Part of a data file:
——

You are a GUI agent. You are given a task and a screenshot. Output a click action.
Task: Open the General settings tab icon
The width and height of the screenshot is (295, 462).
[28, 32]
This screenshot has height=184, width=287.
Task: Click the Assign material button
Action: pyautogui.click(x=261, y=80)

——

WHAT TO DO: Arrange each line of the data above as a numbered list, omitting any blank lines.

OUTPUT FOR THIS EXERCISE:
1. You are a GUI agent. You are given a task and a screenshot. Output a click action.
2. Task: Open the General settings tab icon
3. The width and height of the screenshot is (295, 462).
4. [28, 32]
5. This screenshot has height=184, width=287.
6. Task: Click the Assign material button
7. Action: pyautogui.click(x=261, y=80)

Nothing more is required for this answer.